MAX_WAIT_TIME for rescan should be a config option

Question

MAX_WAIT_TIME for rescan should be a config option

mattjala opened this issue 9 months ago · 1 comments

The value is currently hardcoded. Letting it be set would allow the runners to wait longer and avoid failures like this.

Answer 1 · 2024-04-16T21:23:09.000Z

This issue isn't due to scans taking a long time. The domain scans are actually getting stuck in an infinite wait due to inaccurate timestamps after #346

Sometimes, a scan would record a completion timestamp that was slightly BEFORE the recorded time that the rescan request was sent out. Because the check to stop waiting for the scan requires a scan finished timestamp later than the scan request time, it would never terminate and eventually return a 503. The inaccuracy occurs because the node that records the scan completion time is a different node than records the request time.

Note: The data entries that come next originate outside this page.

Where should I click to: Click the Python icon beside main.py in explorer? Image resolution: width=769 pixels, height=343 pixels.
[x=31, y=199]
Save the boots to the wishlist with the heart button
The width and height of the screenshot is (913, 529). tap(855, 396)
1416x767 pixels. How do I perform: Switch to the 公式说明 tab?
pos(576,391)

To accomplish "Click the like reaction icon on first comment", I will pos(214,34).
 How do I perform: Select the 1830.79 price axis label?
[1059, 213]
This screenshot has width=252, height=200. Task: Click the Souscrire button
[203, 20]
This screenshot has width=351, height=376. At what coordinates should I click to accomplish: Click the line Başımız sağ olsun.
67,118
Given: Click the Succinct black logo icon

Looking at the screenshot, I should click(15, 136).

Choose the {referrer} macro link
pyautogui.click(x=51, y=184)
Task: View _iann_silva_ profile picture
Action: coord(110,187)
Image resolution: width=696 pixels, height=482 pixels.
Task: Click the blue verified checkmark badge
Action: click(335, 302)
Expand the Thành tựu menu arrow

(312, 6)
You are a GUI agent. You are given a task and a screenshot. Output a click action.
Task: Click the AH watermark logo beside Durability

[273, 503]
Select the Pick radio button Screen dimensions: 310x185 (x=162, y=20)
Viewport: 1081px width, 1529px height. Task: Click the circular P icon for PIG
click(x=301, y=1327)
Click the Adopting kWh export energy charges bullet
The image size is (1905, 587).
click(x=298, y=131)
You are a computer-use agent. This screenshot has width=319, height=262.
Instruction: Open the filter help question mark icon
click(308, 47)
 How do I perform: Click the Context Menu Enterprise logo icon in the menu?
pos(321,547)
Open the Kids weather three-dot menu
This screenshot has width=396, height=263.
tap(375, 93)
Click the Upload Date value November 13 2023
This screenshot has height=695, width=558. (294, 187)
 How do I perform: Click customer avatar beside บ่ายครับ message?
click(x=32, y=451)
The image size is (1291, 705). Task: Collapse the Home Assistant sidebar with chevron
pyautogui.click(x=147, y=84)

I'm not sure why getNow() is more inconsistent between nodes than time.time() - even when nodes start at different times, time.perf_counter() - app["start_time_relative"] should be a precise measure of how long the node has been online, and app["start_time]" should be an OS-precision UNIX timestamp. Adding them should produce unix timestamp for the for the current time which is no more inaccurate than time.time(). It shouldn't be a problem with async operations, since perf_counter continues to count during sleep and is system wide.